Rails does a great job at many things, but one of the most consistent stumbling blocks I see in #rubyonrails is RJS. It complicates many things that just don’t need to be that complex, especially when using a Javascript helper library like Prototype or jQuery.
Keep things simple! One little helper, and your AJAX requests get a whole lot easier to manage. This was inspired by the now-defunct MinusMOR.
def js(data)
data.respond_to?(:to_json) && data.to_json || data.inspect.to_json
end
Now, when you want to render a Javascript view, you can use just straight Javascript.

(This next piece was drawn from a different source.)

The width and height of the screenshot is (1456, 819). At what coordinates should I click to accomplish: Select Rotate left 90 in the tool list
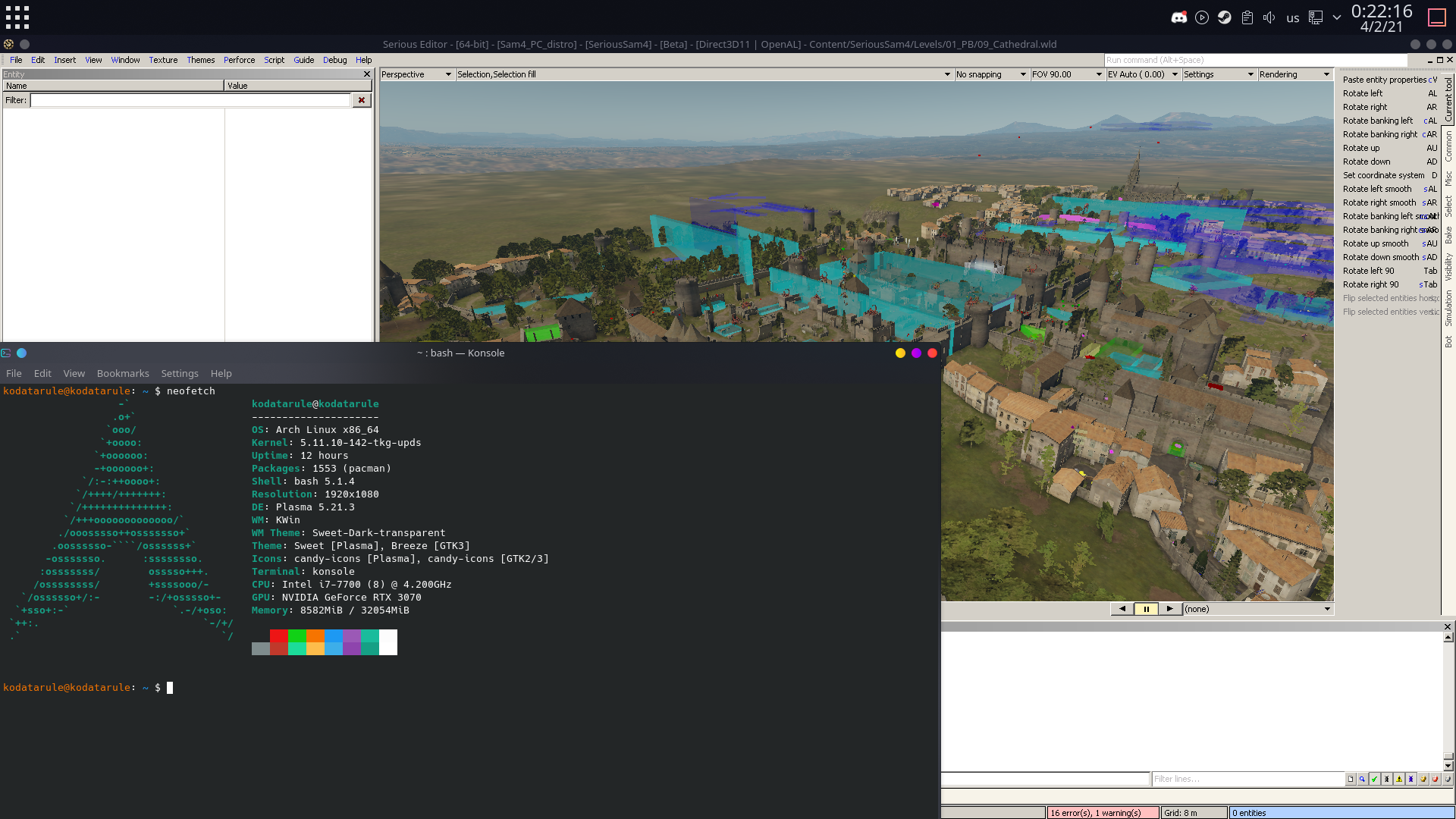1370,271
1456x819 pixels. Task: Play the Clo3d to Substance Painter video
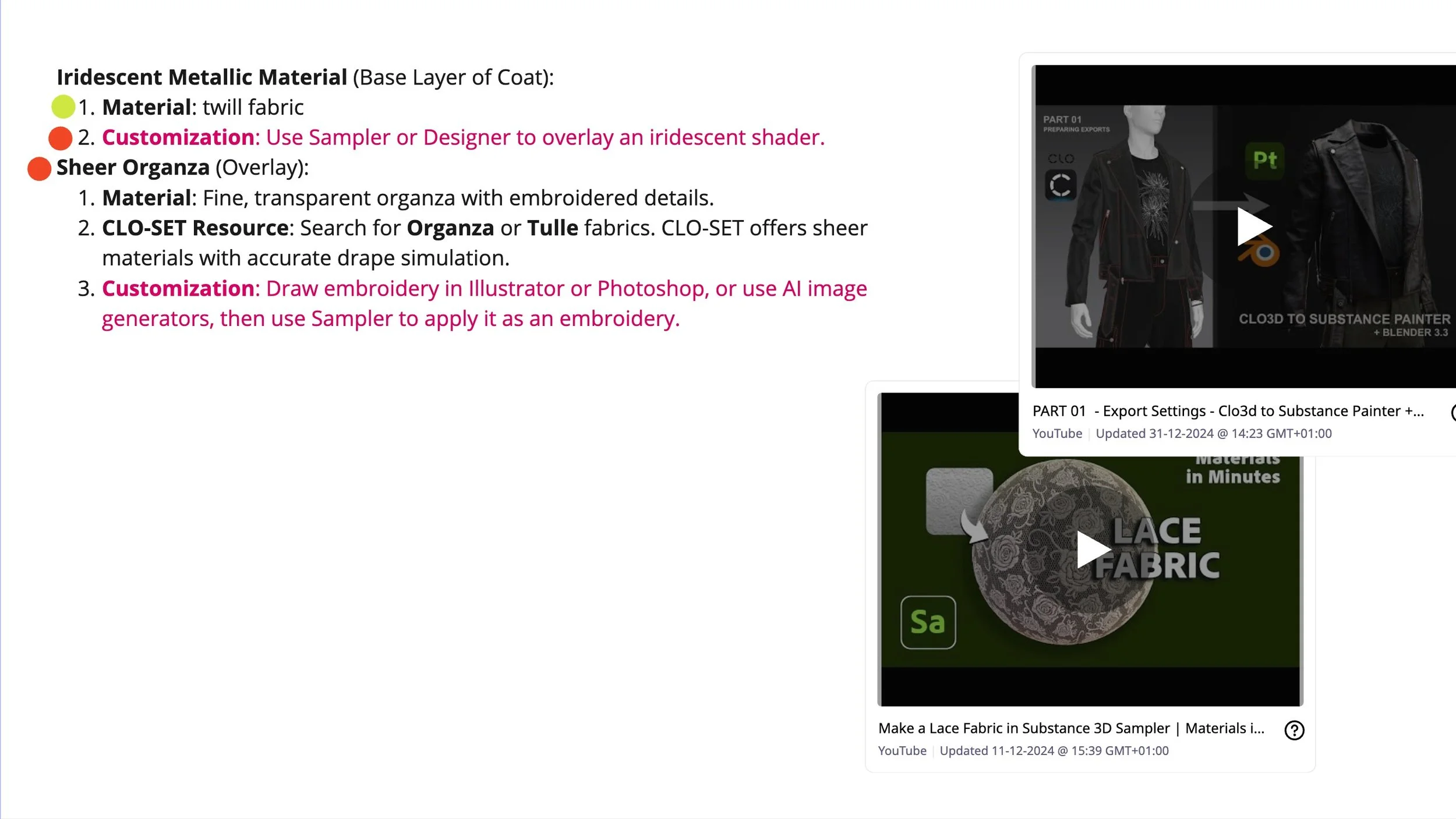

For example, if you would like to update a given element in your page with the contents of a partial, save a template, something like update.js.erb
, with the following:
$("div#post_<%=@post.id%>").update(<%=js render(:partial => "post.html.erb", :object => @post) %>);
This is admittedly more complex than RJS in the simple case, but what about when you want to do more complex stuff, like this vote.js.erb
template?
<% unless @msg.nil? %>
statusMessage(<%=js @msg%>);
<% end %>
var obj = $$('div#post_<%=@post.id%> span.vote a');
for(var i=0; i<obj.length; i++) {
var e = obj[i];
e.update(<%=js "+#{@post.vote_score}"%>);
e.addClassName("voted_post");
}
Just as easy as writing any of your other views, and won’t get in your way when you need to go some fancy Javascript gymnastics without requiring ugly heredocs cluttering up the code all over.
How about passing an Array
to a client-side Javascript function?
runSomeUpdateFunctionThatTakesAJavascriptArray(<%=js @list_of_values %>)
No worries about malformed Javascript!